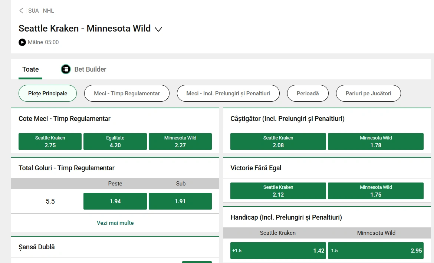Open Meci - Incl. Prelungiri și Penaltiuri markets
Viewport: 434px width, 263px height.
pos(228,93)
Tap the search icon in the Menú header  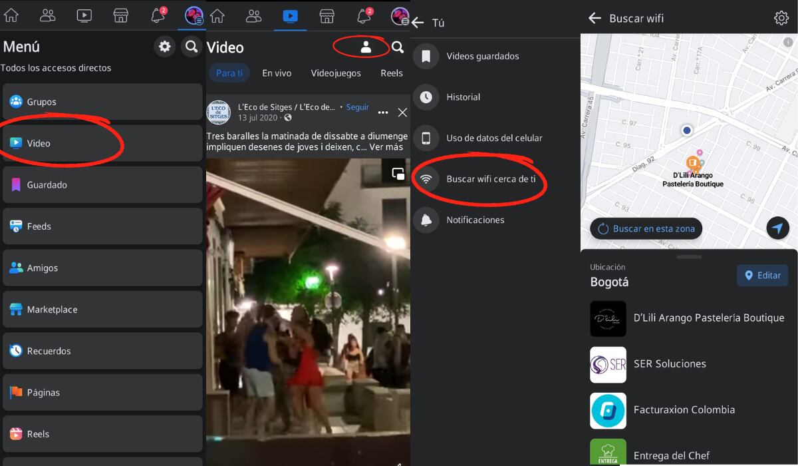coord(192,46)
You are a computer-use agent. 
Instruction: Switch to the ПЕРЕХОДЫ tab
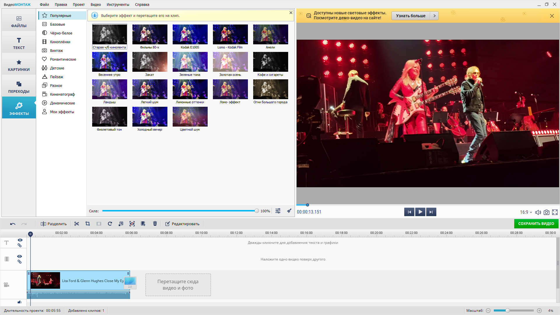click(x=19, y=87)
--------------------------------------------------
### WHAT YOU WILL DO
A word-for-word copy of the lines from the one with "You are a computer-use agent." through the last line of the data above is required, with both end lines included and no pictures.

### RESPONSE TO THE TASK
You are a computer-use agent. 
Instruction: Switch to the ПЕРЕХОДЫ tab
click(x=19, y=87)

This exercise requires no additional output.